(DATA FOR THIS TASK)

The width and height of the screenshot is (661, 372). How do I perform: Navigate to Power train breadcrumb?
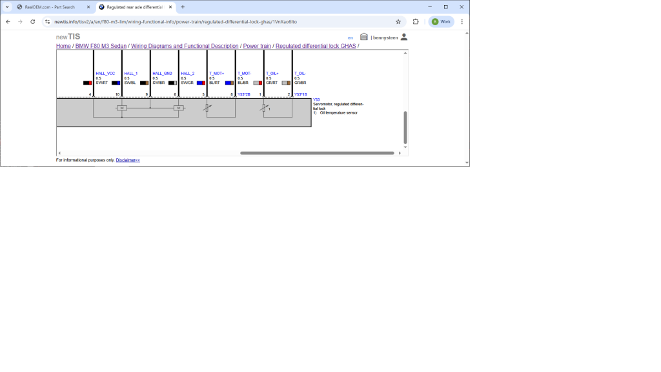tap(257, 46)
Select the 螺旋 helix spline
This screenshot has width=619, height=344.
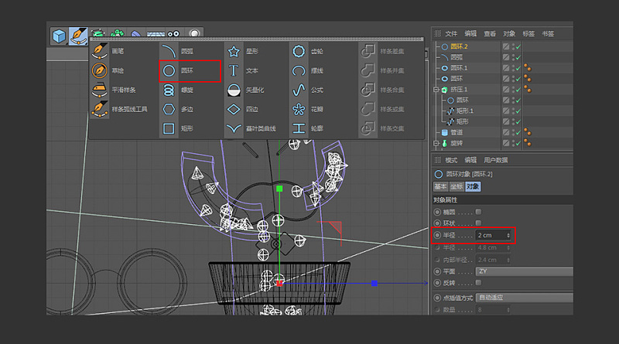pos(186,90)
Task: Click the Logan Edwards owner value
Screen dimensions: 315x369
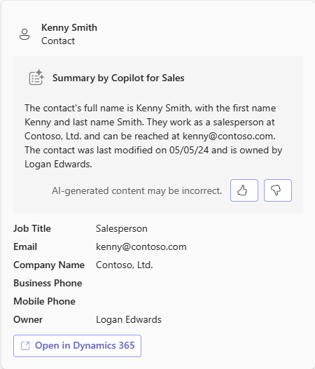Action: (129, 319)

(End DATA FOR THIS TASK)
(DATA FOR THIS TASK)

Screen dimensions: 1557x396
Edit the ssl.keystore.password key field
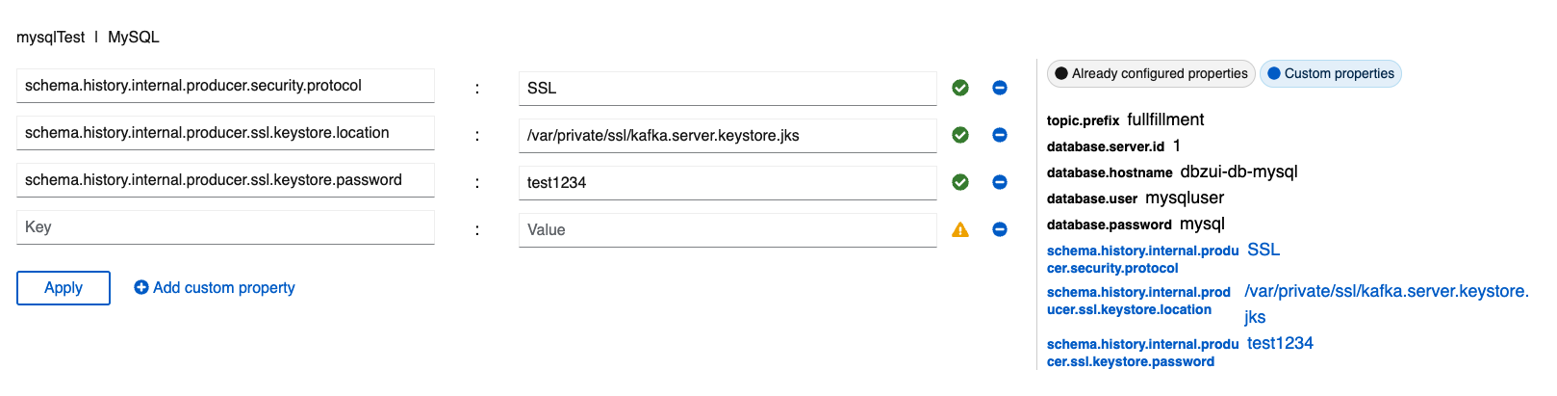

(End DATA FOR THIS TASK)

Your answer should be the lines above, from the line containing "Screen dimensions: 1557x396" up to and including the line containing "Edit the ssl.keystore.password key field", reproduced exactly and with nothing else.

- [EXERCISE OUTPUT]:
Screen dimensions: 1557x396
Edit the ssl.keystore.password key field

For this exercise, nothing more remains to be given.